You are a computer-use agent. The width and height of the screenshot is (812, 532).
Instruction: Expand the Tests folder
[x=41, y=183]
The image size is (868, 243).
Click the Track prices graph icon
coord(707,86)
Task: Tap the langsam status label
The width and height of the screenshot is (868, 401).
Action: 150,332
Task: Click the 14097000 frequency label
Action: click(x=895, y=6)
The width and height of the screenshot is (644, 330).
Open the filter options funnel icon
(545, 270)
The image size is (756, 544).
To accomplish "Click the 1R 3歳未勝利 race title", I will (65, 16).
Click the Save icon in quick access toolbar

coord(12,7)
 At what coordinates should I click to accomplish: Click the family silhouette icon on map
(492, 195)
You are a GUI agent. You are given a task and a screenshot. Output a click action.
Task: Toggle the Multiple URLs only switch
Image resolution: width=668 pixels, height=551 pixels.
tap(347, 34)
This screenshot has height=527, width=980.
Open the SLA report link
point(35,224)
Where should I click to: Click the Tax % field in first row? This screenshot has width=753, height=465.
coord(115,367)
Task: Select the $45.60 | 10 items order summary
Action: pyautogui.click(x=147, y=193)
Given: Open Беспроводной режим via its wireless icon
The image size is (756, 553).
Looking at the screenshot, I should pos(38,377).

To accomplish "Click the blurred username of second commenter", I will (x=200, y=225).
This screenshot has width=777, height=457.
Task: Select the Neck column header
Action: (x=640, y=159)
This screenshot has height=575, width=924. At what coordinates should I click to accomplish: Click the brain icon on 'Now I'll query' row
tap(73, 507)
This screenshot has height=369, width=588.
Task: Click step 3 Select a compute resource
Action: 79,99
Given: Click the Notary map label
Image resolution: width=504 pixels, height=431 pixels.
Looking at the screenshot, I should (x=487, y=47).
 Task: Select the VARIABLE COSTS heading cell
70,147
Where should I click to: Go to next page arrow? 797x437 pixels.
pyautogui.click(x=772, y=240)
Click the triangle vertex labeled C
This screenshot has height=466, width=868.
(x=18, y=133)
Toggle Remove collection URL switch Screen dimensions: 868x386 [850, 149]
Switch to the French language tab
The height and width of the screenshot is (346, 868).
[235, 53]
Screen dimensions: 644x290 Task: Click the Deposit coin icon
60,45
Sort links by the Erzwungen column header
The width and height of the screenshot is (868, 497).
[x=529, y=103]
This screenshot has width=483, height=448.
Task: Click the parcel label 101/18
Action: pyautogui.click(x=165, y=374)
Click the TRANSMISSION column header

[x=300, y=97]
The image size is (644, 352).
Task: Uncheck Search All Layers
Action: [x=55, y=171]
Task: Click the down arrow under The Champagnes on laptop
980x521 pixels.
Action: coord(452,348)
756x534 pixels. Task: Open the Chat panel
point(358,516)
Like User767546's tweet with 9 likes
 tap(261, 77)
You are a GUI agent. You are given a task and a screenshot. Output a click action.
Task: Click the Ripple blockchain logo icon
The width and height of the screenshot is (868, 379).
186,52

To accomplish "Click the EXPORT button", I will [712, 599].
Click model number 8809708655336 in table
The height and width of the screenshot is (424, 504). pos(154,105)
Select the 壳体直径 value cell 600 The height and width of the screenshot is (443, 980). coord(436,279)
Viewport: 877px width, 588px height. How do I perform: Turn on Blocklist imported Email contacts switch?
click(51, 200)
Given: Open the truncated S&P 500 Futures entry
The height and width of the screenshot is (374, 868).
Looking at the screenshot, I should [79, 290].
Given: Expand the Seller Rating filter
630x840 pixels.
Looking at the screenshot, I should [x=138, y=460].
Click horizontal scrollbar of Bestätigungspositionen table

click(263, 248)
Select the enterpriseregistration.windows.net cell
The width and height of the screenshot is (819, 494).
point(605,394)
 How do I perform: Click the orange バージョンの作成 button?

┄┄┄┄┄┄┄┄┄┄

Exactly as written, give again every line from the one containing "Like User767546's tweet with 9 likes" through the last line of the material above, and no other lines.

Like User767546's tweet with 9 likes
 tap(261, 77)
You are a GUI agent. You are given a task and a screenshot. Output a click action.
Task: Click the Ripple blockchain logo icon
The width and height of the screenshot is (868, 379).
186,52

To accomplish "Click the EXPORT button", I will [712, 599].
Click model number 8809708655336 in table
The height and width of the screenshot is (424, 504). pos(154,105)
Select the 壳体直径 value cell 600 The height and width of the screenshot is (443, 980). coord(436,279)
Viewport: 877px width, 588px height. How do I perform: Turn on Blocklist imported Email contacts switch?
click(51, 200)
Given: Open the truncated S&P 500 Futures entry
The height and width of the screenshot is (374, 868).
Looking at the screenshot, I should [79, 290].
Given: Expand the Seller Rating filter
630x840 pixels.
Looking at the screenshot, I should [x=138, y=460].
Click horizontal scrollbar of Bestätigungspositionen table

click(263, 248)
Select the enterpriseregistration.windows.net cell
The width and height of the screenshot is (819, 494).
point(605,394)
 How do I perform: Click the orange バージョンの作成 button?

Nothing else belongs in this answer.